A CCSequenceで連続アクション、そしてコールバック

 上の実装例ではCCSequenceというアクションを作っています。これは複数のアクションを連続的に起こすためのコンテナアクションです。Sequence::createメソッドで作成します。このメソッドには連続的に起こしたいアクションを引数に繋げて行けます。これは可変長引数を使っているため実現できているようです。上の例では最初の1秒間でフェードイン、そこで1.5秒待って(同じくフェードインさせているだけ)、さらに1.0秒でフェードアウトさせているのがわかります。これが分かりやすいと言うのがアクションを使う良さですよね。

 上の例では、フェードアウトの後に「CCCallFunc」ともう一つアクションを起こしています。これはコールバックをしてくれるアクションです。第1引数にはコールバックを保持している物のポインタ(上の例だとLogoLayer自身)、第2引数にコールバックメソッドを渡します。この時「callfunc_selector」というマクロを使うようです。

 アクションを起こした場合、その終わりを待って何かしたいと言う事がとても多くなります。ロゴの表示だとロゴが表示し終わったら次のシーンに飛びたいわけです。上のコールバックの仕組みはゲームを作る上で多用されると思います。
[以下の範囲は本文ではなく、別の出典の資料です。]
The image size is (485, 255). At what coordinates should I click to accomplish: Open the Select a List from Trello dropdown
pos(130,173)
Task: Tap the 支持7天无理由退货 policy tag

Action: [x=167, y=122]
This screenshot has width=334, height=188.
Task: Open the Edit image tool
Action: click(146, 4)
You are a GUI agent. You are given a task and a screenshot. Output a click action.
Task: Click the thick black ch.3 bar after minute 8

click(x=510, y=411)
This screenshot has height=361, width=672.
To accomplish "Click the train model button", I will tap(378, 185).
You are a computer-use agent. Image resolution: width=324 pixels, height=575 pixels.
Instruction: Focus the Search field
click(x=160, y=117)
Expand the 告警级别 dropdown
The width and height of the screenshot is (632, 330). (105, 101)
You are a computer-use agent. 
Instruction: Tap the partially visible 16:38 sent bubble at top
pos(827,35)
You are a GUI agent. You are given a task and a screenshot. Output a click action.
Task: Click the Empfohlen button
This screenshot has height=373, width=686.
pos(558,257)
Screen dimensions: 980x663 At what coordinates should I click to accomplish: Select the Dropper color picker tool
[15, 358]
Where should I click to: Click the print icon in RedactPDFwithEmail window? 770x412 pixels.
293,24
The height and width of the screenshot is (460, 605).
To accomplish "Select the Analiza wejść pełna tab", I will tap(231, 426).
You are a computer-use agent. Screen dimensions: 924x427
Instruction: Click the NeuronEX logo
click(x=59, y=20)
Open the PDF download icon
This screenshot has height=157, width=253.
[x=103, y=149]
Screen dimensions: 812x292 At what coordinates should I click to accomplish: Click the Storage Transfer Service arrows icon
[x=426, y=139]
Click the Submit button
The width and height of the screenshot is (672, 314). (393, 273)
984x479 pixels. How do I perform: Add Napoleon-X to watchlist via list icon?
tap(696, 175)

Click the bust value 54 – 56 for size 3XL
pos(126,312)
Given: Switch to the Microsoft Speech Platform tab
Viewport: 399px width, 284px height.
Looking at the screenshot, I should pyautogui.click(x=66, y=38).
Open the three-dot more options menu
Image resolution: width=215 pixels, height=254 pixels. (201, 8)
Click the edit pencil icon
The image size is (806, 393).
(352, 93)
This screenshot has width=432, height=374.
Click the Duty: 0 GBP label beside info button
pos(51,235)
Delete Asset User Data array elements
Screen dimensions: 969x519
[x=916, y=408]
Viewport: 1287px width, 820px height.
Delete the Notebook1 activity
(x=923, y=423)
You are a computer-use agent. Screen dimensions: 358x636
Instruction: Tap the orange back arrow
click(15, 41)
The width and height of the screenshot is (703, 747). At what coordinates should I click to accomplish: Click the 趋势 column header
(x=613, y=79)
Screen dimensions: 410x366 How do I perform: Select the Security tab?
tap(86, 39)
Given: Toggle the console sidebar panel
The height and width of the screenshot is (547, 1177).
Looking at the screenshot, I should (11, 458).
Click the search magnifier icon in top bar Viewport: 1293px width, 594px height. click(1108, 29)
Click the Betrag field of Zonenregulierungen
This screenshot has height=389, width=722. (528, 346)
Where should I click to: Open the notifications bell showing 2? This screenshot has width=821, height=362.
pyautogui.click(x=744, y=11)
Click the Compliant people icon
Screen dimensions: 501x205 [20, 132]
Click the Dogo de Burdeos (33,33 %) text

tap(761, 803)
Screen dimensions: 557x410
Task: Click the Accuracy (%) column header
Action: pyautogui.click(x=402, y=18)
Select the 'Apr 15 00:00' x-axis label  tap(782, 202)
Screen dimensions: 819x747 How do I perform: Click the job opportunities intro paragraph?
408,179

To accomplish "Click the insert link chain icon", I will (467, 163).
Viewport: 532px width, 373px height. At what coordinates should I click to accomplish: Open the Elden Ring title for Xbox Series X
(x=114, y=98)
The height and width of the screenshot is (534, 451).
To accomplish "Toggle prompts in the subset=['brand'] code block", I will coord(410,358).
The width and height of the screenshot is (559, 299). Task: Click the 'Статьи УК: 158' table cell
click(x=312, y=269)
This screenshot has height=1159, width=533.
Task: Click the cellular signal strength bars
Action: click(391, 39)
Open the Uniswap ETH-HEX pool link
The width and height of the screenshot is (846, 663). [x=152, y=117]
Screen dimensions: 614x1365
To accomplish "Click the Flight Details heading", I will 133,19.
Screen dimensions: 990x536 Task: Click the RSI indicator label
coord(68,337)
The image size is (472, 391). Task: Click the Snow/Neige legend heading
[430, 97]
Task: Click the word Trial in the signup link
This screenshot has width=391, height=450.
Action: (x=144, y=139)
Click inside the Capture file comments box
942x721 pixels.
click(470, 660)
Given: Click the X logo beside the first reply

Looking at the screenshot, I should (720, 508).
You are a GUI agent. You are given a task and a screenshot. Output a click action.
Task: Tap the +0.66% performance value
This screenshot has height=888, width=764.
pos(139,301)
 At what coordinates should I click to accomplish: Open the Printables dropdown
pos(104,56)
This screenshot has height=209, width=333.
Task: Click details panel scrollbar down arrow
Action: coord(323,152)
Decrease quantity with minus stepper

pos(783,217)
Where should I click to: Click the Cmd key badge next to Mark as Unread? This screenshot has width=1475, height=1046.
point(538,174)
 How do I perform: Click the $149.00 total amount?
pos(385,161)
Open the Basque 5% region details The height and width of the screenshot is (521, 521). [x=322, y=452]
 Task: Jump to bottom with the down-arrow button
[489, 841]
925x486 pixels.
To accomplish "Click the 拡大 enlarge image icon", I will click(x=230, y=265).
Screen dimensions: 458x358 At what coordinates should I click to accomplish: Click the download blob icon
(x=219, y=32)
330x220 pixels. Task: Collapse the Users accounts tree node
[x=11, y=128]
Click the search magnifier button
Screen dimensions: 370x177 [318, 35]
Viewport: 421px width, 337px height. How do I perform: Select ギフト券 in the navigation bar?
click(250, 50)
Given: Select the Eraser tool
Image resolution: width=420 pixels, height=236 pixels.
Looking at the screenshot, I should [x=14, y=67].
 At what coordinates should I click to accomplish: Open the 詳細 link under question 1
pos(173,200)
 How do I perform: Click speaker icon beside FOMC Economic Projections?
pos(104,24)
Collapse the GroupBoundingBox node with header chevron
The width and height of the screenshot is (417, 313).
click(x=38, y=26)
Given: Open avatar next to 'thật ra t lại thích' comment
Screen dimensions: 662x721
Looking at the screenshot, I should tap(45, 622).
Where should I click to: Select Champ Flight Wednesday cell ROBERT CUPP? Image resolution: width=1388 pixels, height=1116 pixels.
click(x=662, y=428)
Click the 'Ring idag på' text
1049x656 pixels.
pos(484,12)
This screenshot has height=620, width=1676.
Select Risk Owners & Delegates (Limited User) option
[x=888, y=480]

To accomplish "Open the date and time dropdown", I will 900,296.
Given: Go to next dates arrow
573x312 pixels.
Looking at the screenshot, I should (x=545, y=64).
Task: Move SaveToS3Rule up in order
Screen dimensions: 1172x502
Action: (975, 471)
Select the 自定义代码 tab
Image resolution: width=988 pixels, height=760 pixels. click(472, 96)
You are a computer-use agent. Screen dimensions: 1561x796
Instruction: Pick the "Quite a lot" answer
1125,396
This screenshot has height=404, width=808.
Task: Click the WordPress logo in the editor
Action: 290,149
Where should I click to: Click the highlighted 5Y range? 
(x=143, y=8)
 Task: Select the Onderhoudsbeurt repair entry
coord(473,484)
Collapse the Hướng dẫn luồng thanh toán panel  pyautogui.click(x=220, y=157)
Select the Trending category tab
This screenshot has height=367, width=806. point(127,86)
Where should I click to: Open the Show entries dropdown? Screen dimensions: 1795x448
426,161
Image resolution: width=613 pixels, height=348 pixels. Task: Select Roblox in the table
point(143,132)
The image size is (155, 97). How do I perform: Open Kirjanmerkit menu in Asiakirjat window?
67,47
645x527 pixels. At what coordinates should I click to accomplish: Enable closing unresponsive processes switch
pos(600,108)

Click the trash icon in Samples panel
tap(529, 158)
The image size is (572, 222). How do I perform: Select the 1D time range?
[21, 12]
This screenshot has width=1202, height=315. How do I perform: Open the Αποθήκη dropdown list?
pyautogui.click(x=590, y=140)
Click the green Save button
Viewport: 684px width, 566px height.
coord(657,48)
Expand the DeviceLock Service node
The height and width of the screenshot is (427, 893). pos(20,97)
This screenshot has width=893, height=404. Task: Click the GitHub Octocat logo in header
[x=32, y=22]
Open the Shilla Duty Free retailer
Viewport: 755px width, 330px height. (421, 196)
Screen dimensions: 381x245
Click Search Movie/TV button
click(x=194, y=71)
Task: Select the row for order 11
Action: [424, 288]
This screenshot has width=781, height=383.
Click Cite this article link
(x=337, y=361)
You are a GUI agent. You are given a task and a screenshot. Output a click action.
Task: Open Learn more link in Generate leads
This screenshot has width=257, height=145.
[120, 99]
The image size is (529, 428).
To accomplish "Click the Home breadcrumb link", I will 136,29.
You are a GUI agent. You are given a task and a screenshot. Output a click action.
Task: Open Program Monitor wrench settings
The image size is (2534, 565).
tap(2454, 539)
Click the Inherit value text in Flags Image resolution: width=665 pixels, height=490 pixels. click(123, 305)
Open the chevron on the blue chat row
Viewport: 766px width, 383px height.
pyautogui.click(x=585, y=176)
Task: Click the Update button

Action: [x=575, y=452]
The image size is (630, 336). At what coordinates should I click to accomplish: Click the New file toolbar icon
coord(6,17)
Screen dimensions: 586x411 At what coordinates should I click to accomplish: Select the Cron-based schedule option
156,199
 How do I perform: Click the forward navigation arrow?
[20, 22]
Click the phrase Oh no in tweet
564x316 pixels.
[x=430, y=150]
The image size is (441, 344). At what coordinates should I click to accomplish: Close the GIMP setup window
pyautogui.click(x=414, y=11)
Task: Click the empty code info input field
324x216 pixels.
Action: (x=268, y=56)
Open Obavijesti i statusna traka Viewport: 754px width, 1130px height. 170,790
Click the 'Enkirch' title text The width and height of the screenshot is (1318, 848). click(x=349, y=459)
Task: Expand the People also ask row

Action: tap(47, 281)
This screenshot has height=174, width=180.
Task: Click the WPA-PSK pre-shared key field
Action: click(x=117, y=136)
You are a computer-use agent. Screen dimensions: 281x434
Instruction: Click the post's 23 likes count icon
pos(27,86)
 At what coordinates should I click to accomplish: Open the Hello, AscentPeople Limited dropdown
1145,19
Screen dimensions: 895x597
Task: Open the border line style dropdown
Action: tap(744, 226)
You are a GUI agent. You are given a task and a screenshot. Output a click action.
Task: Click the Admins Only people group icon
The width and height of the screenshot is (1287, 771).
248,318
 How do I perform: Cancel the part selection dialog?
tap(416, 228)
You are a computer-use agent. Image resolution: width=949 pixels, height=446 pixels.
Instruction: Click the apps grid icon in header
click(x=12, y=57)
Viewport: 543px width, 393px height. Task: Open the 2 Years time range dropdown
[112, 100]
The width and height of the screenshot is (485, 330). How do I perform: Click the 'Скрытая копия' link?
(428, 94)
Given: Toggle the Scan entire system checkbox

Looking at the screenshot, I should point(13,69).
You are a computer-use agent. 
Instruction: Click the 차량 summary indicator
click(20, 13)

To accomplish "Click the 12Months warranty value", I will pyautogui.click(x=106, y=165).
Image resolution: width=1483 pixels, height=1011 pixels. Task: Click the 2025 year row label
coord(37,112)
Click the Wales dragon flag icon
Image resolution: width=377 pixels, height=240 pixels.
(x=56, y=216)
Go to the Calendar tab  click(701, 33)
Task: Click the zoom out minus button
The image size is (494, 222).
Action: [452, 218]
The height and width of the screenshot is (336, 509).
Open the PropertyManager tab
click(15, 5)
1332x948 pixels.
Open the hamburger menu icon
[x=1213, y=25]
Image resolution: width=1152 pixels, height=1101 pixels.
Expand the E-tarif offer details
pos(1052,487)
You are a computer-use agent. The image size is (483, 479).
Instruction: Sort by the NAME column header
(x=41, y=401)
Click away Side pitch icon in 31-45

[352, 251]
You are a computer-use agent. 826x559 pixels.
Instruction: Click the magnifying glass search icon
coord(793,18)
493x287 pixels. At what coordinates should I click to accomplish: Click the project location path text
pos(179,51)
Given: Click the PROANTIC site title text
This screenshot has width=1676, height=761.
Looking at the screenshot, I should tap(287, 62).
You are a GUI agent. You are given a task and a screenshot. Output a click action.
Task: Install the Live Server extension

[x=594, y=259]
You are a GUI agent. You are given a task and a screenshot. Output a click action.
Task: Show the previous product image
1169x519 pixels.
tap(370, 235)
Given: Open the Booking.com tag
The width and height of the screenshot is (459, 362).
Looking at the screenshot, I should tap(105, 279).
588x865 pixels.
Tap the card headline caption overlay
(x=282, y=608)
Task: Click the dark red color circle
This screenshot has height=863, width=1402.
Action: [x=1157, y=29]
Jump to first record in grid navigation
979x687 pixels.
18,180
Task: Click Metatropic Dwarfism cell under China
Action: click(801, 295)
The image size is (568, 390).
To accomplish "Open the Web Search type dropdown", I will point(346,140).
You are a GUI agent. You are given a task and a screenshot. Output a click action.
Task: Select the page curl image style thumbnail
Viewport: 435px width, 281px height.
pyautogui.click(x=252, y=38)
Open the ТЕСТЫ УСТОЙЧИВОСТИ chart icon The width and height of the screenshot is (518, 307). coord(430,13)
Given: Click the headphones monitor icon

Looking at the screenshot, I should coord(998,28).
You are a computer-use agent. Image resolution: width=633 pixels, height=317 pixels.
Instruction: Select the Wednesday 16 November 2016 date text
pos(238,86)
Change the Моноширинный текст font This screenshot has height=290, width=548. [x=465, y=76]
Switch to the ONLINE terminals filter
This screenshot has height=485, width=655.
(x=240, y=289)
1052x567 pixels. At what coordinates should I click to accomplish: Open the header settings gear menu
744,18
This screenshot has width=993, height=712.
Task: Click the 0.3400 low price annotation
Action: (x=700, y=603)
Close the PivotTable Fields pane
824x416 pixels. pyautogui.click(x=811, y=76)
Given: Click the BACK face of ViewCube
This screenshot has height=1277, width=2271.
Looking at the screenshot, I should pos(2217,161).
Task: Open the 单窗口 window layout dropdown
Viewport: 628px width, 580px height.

 そして大切なこと、上のような可変長引数でアクションを指定した場合、最後は必ずNULLで締めます。これをしないと落ちます!注意です。



B 同時に動かしたい

 例えばフェードインしながらSpriteの位置やスケールを変化させるという事は、ゲームの演出で多用される一つです。アクションは登録するとそれを複数同時に実行してくれます。例えば上のロゴをフェードインさせながら少し上に動かし、スケールもちょっと大きくするというアクションにするには次のようにします:

ロゴフェードイン
#include "LogoLayer.h"

USING_NS_CC;

LogoLayer::LogoLayer() : logo_() {
}

LogoLayer::~LogoLayer() {
}

bool LogoLayer::init() {

    if ( Layer::init() == false )
        return false;

    this->scheduleUpdate();

    Size display = Director::getInstance()->getVisibleSize();

    logo_ = Sprite::create( "logo.png" );
    logo_->setPosition( display.width / 2, display.height / 2 - 50.0f );
    logo_->setOpacity( 0.0f );
    logo_->setScale( 0.8f );

    CCSequence *seq = CCSequence::create(
        CCFadeIn::create( 1.0f ),
        CCFadeIn::create( 1.5f ),
        CCFadeOut::create( 1.0f ),
        CCCallFunc::create( this, callfunc_selector( LogoLayer::end ) ),
        NULL
    );

    logo_->runAction( seq );
    logo_->runAction( CCMoveTo::create( 0.7f, Vec2( display.width / 2, display.height / 2 ) ) );
    logo_->runAction( CCScaleTo::create( 0.7f, 1.0f ) );

    this->addChild( logo_, 0, "logo" );

    return true;
}

void LogoLayer::end() {
}

CCMoveToは現在の位置から指定の位置まで動かすアクションオブジェクト、CCScaleToはスケールを変化させるアクションオブジェクトです。基本的な動きはこれらのアクションを使えば相当に細かくそして綺麗に作り込んで行けそうです。